With this challenge in mind, ARC Health focuses on working with clinician entrepreneurs who are early on or in the middle of their career journey. The company also focuses its post-close work on establishing infrastructure that helps acquired practice scale up. ARC also retains acquired firms’ brands, ensuring continuity and familiarity at the local level. It also rolls over founder equity in the same class of shares of the overarching company as other investors, Morra said.

“Our goal is to say, ‘You have ultimate autonomy from a clinical standpoint for your practice, who you hire, who you fire,” Morra said. “‘But we’re going to build tools to help you — understanding that the multiple at exit is dependent on the scalability of the business and the infrastructure of the business.’

“They get it.”

Without the input or the help of founders or whoever is essential to keep around, new owners will struggle to implement the strategies they feel they need to install to lead to a return on their investment. If disregarded entirely, using a corporate takeover approach that, for example, suddenly foists productivity measures or previously not-used key performance indicators may hurt clinical quality.
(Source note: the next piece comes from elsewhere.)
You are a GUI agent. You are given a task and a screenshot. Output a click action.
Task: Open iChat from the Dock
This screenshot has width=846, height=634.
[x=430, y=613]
“We’ve seen groups come in and lead with clinical quality, and then that has these operational benefits — providers are more engaged, they’re keeping the staff, they have better patient retention, payers like what they’re doing, and maybe they get better rates,” Spiegel said. “You get to the same place, but in a mission-driven manner.”

The power of providers

The rise of private investment in behavioral health comes at the behest of clinicians and business-minded founders alike. And those that oppose such practice simply won’t answer when such buyers come calling.

“There are practices that are out there — unless they have a colleague that had a positive experience — will never pick up the phone,” Morra said.

The onus of getting into or continuing to make deals in the behavioral health sector requires that investors make a compelling enough case to convince founders and owners to give up their stake in their enterprises.

Even if not biased against investors or investment-backed platforms, plenty of organizations may not be interested in merging with another organization, may not want to sell in the first place, or might sell if they found the right investor, Morra said.

Spiegel echoed a similar sentiment.

“Just because you’re a good firm with the right motive in your [behavioral health] investment, that doesn’t necessarily mean you’re either the right firm to run that business or know how to run that business,” Spiegel said.

Just as behavioral health organizations of a similar niche can differ in scale and specialty, the particulars of an investor can mean different things to a seller.

Smaller private equity firms — those with $500 million in assets under management (AUM) — are often the most nimble and amenable to sellers and their organizations, according to Morra. The larger the firm, the less flexibility and specialization in its approach.

Smaller firms tend to have the “actual partners that are making decisions involved in the process.” This may not be the case at larger firms.

So long as steps are taken to ensure providers feel it’s worthwhile to stick around post-close, most patients won’t likely know or care who owns the practice so long as they have experiences that meet or exceed expectations.

“It’s the quality of the provider that drives perceptions of quality,” Morra said. “The question becomes, what is the culture of the private equity group adding to that?”